One of the least glamorous parts of IT is tracking down a rouge system that received a DHCP address, especially if it is causing an issue on the network. IT pros have become good at looking at a MAC address and determining what type of system it may be. For instance, users may bring a wireless router from home into the office or install a virtual machine without any protections on the network.

Windows Server 2008 R2's DHCP engine introduces a MAC address filter engine. The filter is pretty cool; it allows you to specify wildcard MAC address ranges to allow or deny address assignment on the network.

For example, take the requirement to prohibit Hyper-V, VirtualPC, or VirtualServer virtual machines from receiving IP addresses on your network. Figure A shows how you can do this with the filter. Figure A

Click the image to enlarge.

For the specific case of virtual machines, I created a scorecard of the MAC address types and the associated hypervisors.

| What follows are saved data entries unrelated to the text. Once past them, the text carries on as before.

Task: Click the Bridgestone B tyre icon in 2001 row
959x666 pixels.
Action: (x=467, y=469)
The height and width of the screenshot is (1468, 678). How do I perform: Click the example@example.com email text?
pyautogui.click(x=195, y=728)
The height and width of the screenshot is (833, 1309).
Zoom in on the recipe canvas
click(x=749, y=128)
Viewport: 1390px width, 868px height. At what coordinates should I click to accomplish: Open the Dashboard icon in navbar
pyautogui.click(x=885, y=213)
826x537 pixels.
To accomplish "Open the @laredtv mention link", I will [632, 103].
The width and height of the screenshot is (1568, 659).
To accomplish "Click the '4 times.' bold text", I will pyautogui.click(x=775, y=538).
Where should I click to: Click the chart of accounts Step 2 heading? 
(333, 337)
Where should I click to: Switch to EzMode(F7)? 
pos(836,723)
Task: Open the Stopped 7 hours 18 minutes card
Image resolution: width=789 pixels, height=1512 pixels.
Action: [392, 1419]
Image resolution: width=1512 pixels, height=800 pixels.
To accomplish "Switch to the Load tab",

Clearly, the DHCP filters are not bulletproof. Most hypervisors and wireless devices let users spoof MAC addresses. But chances are, this will knock out most of the users who could potentially do the least desirable things on your network. In the case of wireless devices, determining the organizationally unique identifiers (OUIs) for Linksys, Netgear, D-Link, and other products may be a good idea if you have a problem with unauthorized devices showing up on your network. A more strict approach is to set a filter only for the devices you expect to use on your network.

I think this is pretty neat for an otherwise boring service. Do you see yourself using this new feature? Let us know in the comments.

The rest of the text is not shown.